The best way: Most AI providers have online tools for this.
- OpenAI's Tokenizer: They have a web interface where you can paste your text and it will show you the exact tokens and count.
- Anthropic & Google: Also have similar tools available in their documentation.
If you're a developer, you can use libraries like tiktoken
(for OpenAI models) in your code to programmatically count tokens before making an API call.
How Can I Reduce the Number of Tokens in My Prompts? (And Save money ofc)
Token efficiency is a skill. Getting the same or better result with fewer tokens is the goal.
Here are the top strategies:
- Be Concise. Remove Fluff. Don't write "It would be greatly appreciated if you could possibly provide me with a list of..." Just write "List the..." The model doesn't have feelings and doesn't care about pleasantries.
- Use Shorter Words. "Utilize" vs. "use". "Subsequently" vs. "next".
- Iterate and Refine. Look at your prompt. Is every word doing a job? If not, cut it.
- Use Examples Wisely. For "few-shot" prompting (giving the AI a few examples to follow), make your examples as short and clear as possible.

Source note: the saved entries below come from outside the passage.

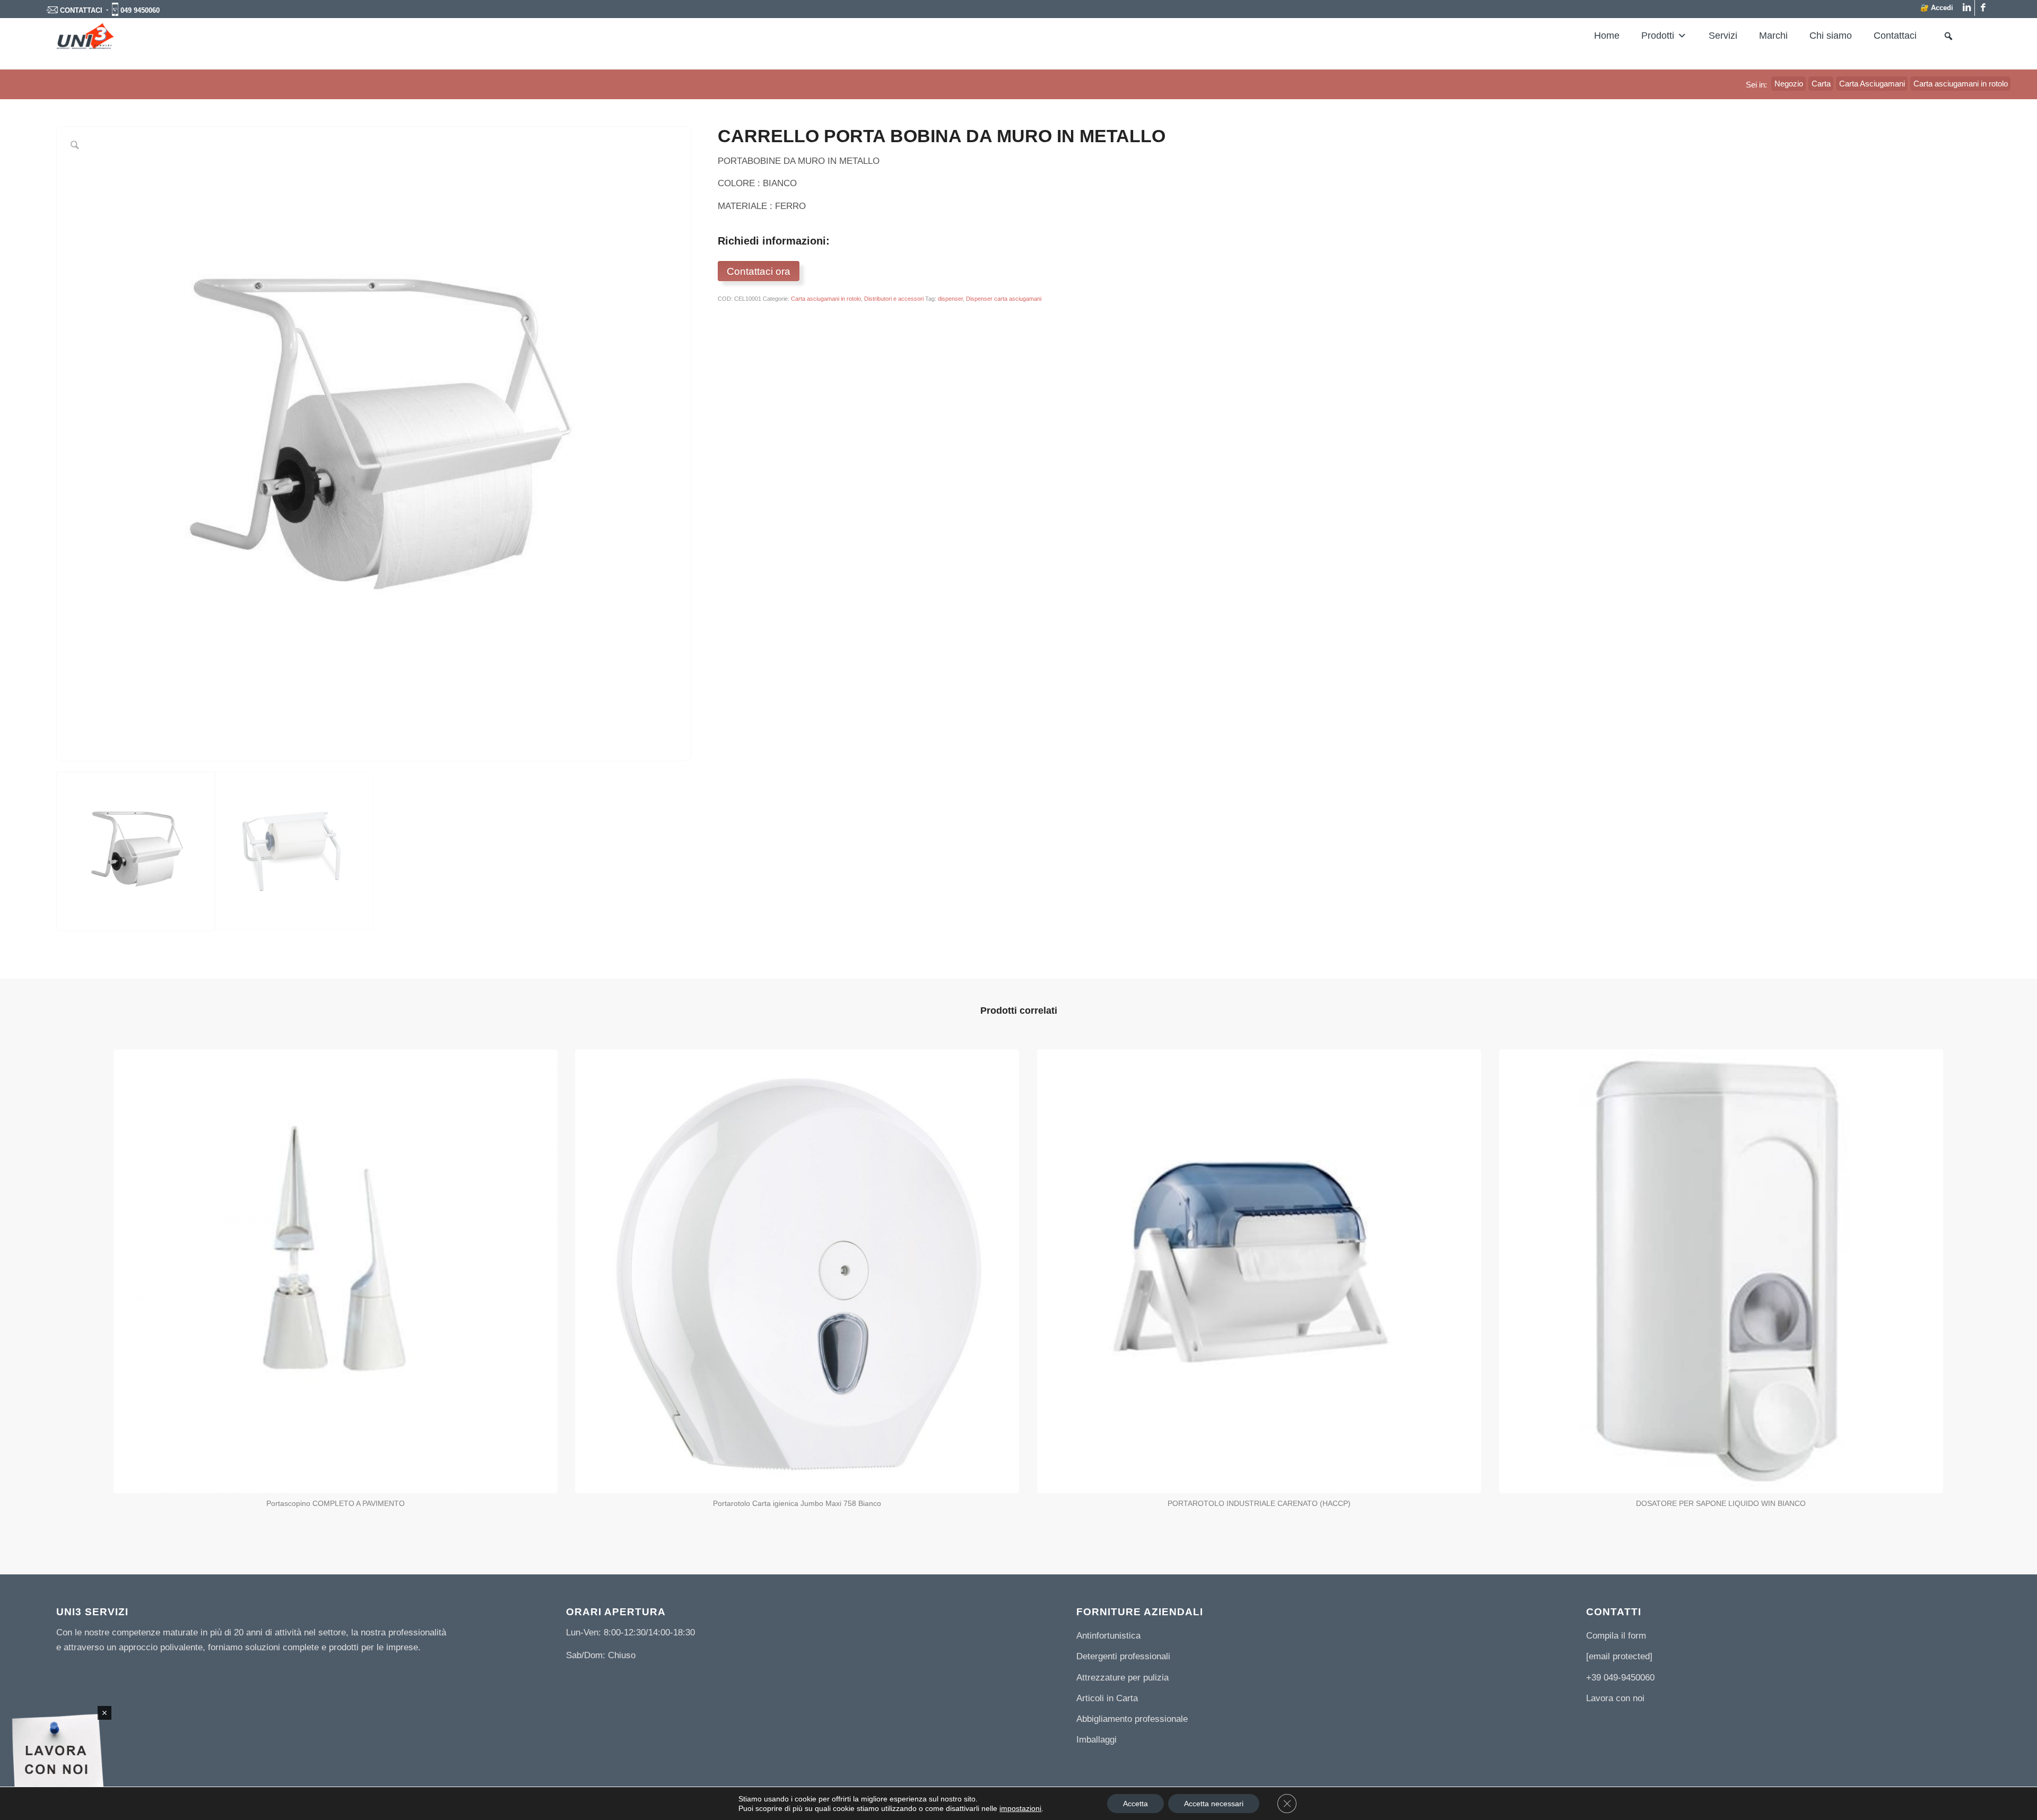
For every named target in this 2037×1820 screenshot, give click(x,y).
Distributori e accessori (894, 298)
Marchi (1773, 35)
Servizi (1723, 35)
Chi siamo (1830, 35)
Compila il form (1616, 1636)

- Process Data Beforehand. If you're analyzing text, remove boilerplate, HTML tags, or irrelevant sections before you send it to the LLM. Don't pay the AI to read stuff you don't care about.

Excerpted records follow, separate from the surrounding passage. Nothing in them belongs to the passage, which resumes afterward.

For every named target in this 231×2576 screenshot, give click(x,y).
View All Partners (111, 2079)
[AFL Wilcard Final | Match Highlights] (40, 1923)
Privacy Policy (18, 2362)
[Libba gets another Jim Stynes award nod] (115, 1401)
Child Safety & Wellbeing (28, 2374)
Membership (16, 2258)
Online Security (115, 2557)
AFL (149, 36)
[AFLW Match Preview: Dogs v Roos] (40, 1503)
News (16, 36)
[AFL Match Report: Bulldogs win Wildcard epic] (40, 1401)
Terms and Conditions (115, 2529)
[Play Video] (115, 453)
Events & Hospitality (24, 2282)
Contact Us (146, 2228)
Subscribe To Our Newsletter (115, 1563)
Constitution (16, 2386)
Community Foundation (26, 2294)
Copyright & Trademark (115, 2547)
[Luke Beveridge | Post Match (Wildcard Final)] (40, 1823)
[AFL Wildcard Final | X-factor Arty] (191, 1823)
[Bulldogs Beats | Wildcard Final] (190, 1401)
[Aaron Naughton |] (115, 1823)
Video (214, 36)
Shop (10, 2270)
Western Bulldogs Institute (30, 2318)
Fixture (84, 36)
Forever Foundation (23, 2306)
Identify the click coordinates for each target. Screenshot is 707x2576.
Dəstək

The Ultimate Token-Saving Strategy: RAG
There's a more advanced technique that is crucial for building powerful AI applications: Retrieval-Augmented Generation (RAG).
Imagine you want to build a chatbot that can answer questions about your company's internal documents (hundreds of pages).
The Naive (and expensive) way: Stuff all 500 pages of documents into the prompt's context window every single time a user asks a question. This would be millions of tokens and incredibly expensive and slow.
The RAG (and smart) way:
- Index: You first use a cheaper AI model to "index" all your documents and store them in a special database (a vector database).
- Retrieve: When a user asks a question, like "What was our Q3 revenue?", you first do a quick, cheap search in your database to find the most relevant paragraphs from your documents.
- Augment & Generate: You then feed only those few relevant paragraphs to the expensive, powerful LLM along with the user's question. Your prompt looks like this:
"Using the following context, answer the user's question.
Context: [Paste the 2-3 relevant paragraphs about Q3 revenue here]
User Question: What was our Q3 revenue?"
You've just reduced a 500-page, multi-million token problem into a prompt that's maybe 500 tokens long. It's faster, thousands of times cheaper, and often gives more accurate answers.
RAG is a foundational concept for building serious AI tools. If you're interested in learning how to implement it, you should definitely read our deep-dive article on RAG here.
Will Tokens Always Be a Thing? Or is a "Token-Free" World Coming?
This is a fascinating question about the future of AI.
For the foreseeable future, yes, tokens (or a very similar concept) are here to stay. They are a fundamentally efficient way to bridge the gap between continuous human language and the discrete, mathematical world of a computer.
However, the research is always pushing forward. Some future architectures might operate on a more "continuous" understanding of data, potentially moving beyond discrete tokens. But for now, and for the next several years, understanding tokens is the key to mastering LLMs.
The models will get better, the tokenizers will get more efficient, and the context windows will get larger, but the core principle will remain. The person who understands how to "speak token" to an AI will always have an advantage.